Nous. Bellywood est un montage de différents textes écrits par plusieurs jeunes auteurs de Biélorussie, russophones aussi bien que biélorussianophones : Verbatim ou Arnaques, crimes et alcooliques et Une question de principe de Pavel Rassolko, L’Ami ou une infirmière pour un défunt de Constantin Stechik, Patrie N°2 et Bellywood de Pavel Priajko, s’enchâssent ou se suivent au sein de deux parties, Nous. Identification et Bellywood.
En montrant des personnages dénués d’avenir et au langage déstructuré, la pièce cherche à donner une représentation réaliste de la société biélorussienne dans tout ce qu’elle transpire de mal être, de dénis et de mensonges, allant ainsi à l’encontre des expertises idéologiques et sociales du gouvernement.
Une des principales questions que pose le montage Nous. Bellywood est : « Qu’est-ce qui fait qu’un être humain peut être tenté de se suicider ? » Le meurtre d’un de ses meilleurs amis ou une brèche sur l’écran de son téléphone portable peuvent être aujourd’hui perçus en Biélorussie comme des raisons suffisantes, à part égale, pour désirer fuir les réalités, dans un contexte où toute une jeunesse, privée d’avenir, est ici conviée à réfléchir sur sa propre dérive.
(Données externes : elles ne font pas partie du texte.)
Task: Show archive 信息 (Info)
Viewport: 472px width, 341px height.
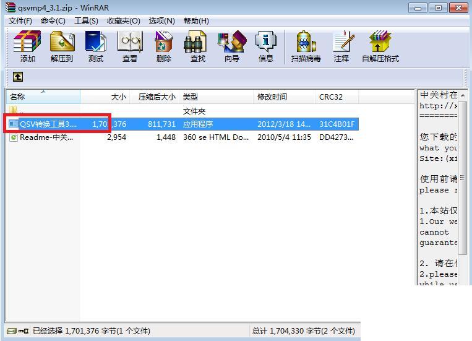Action: [x=266, y=46]
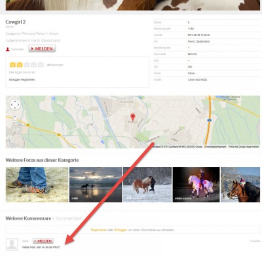Click the red location pin on the map
The width and height of the screenshot is (262, 257).
tap(132, 117)
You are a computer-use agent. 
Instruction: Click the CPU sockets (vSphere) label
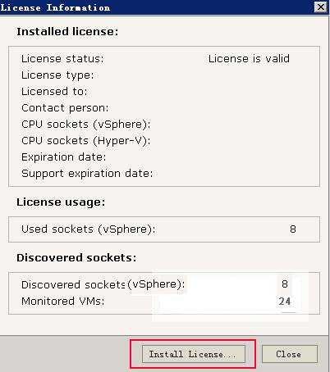coord(86,125)
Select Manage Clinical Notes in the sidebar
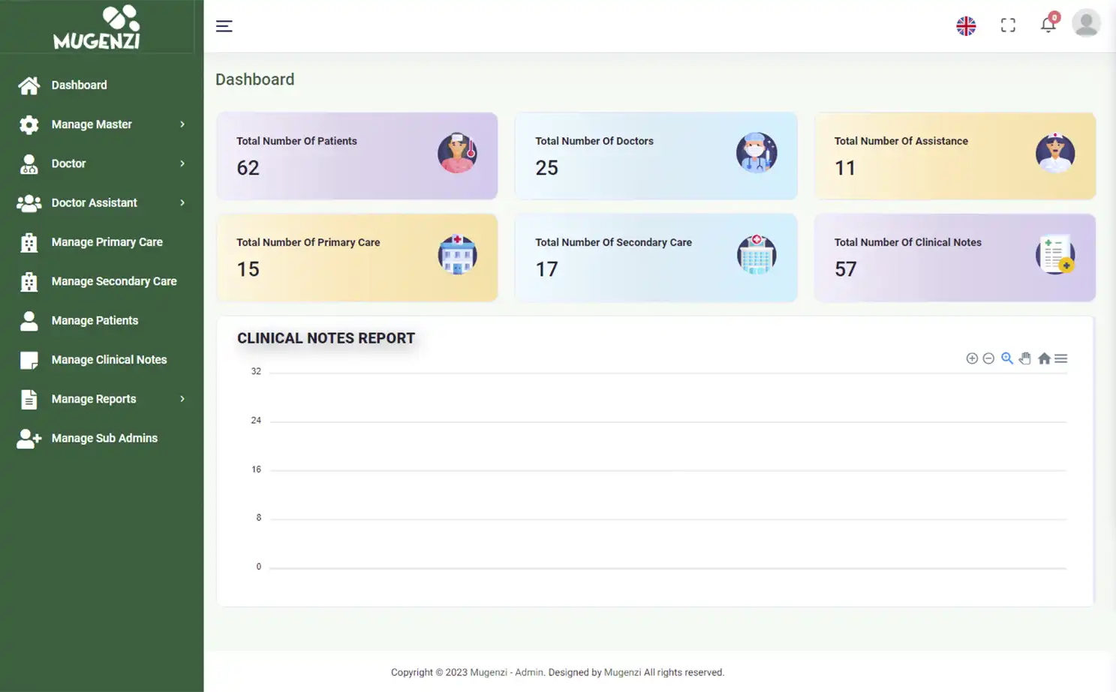The width and height of the screenshot is (1116, 692). (109, 360)
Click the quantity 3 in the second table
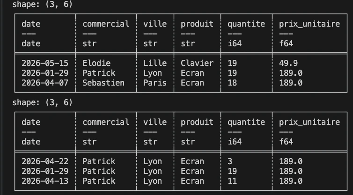This screenshot has width=353, height=195. pyautogui.click(x=230, y=161)
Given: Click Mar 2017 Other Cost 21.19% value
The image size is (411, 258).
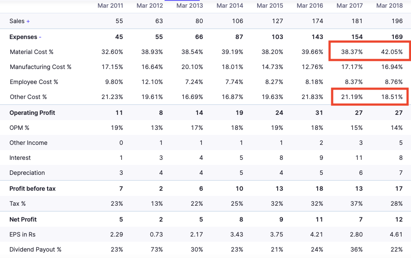Looking at the screenshot, I should [352, 97].
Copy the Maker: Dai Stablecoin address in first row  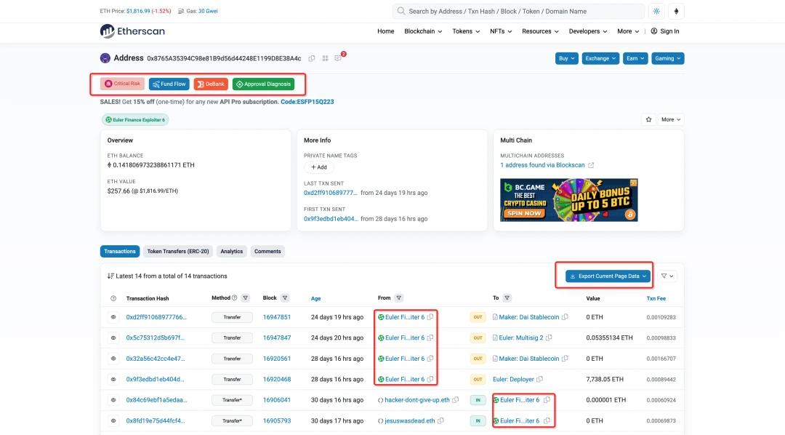(565, 317)
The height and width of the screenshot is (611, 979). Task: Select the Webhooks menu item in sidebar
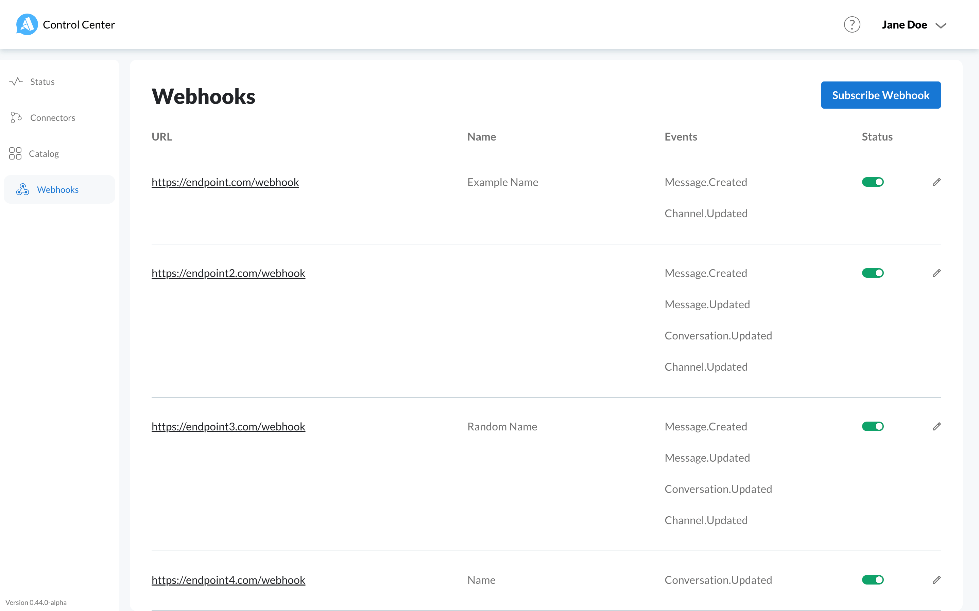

Dans un contexte où les rêves de démocratie ont été recouverts par la mise en place d’une dictature et où le sentiment partagé par de nombreux intellectuels est celui d’avoir été témoins d’une indépendance usurpée, la question de savoir si on est maître chez soi – telle que la pose Patrie N° 2, de Pavel Priajko, ou Une affaire de principe, de Pavel Rassolko, en ironisant sur le discours marxiste ou en montrant toute la perversité des rapports humains au sein de la société biélorussienne -, acquiert toute sa pertinence. Qui est le maître, qui est l'esclave ? Comment en vient-on à se soumettre, et à qui ? Quel sens doit-on donner au mot liberté ?
C’est ce même ensemble de questions qui, dans Verbatim ou Arnaques, crimes et alcooliques de Pavel Rassolko, est encadré par un travail de création dramaturgique mené à partir de propos recueillis parmi les ouvriers du grand chantier de la nouvelle Bibliothèque nationale de Minsk. Agissant comme par contraste avec les discours présidentiels qui ont idéalisé l’harmonie et l’intelligence de la société biélorussienne à l’heure de ces « grands travaux », menés tambours battants par le dictateur Aliaksandr Loukachenka, le texte provoque son lecteur, le choque aussi parfois par sa grossièreté. Et s’il entend ainsi se démarquer du caractère prude et consensuel des pièces du répertoire officiel, c’est encore pour mieux aborder la question des rapports de domination économiques, sociaux, politiques et sexuels qui traversent réellement la société biélorussienne Opposant un effet de réalité aux discours de propagande du pouvoir sur le peuple soumis, tolérant et laborieux de Biélorussie, le texte, tout comme Bellywood, de Pavel Priajko, donne à voir la misère économique et intellectuelle de la société des petites gens qui votent les yeux fermés pour le président. Mais encore, ils savent se jouer jusqu’à l’absurde des mélanges entre langues biélorussienne et russe (les deux langues officielles du pays) ainsi que des enchevêtrements entre niveaux de langue pour illustrer le marasme intellectuel dans lequel se trouve la Biélorussie contemporaine. Dans Nous. Bellywood, en effet, les auteurs puisent dans les potentialités scéniques qu’offre la langue réelle de la population : cette langue non normée, faite de mélanges entre le russe et le biélorussien et qui porte, en Biélorussie, le nom de trasianka. En présentant des personnages dénués d’avenir et au langage déstructuré, le Théâtre libre travaille à donner une représentation réaliste de la société biélorussienne dans tout ce qu’elle transpire de mal-être, de dénis et de mensonges, allant ainsi à contre-courant des expertises idéologiques et sociales du gouvernement.
Le protagoniste principal de Bellywood, de Pavel Priajko, est aussi un Orphée biélorussien que fait muter la réalité présente en une créature incapable de vivre ou de mourir : un texte qui cherche à interroger et à déconstruire les mythes et les stéréotypes propres à la société biélorussienne contemporaine en s’appuyant sur des matériaux pris à la vie quotidienne ou aux chaînes de la télévision d’État, à des observations consignées au jour le jour, à des histoires de vie et de mort d’amis. Bellywood souligne le sentiment de claustrophobie qui se dégage des relations sociales dans la société biélorussienne contemporaine pour faire ressurgir le désir de s’en émanciper, de se découvrir et de se sauver soi-même. Les personnages y ressemblent à des prisonniers inconscients de leur enfermement, piégés dans l'attente d'une amnistie salvatrice.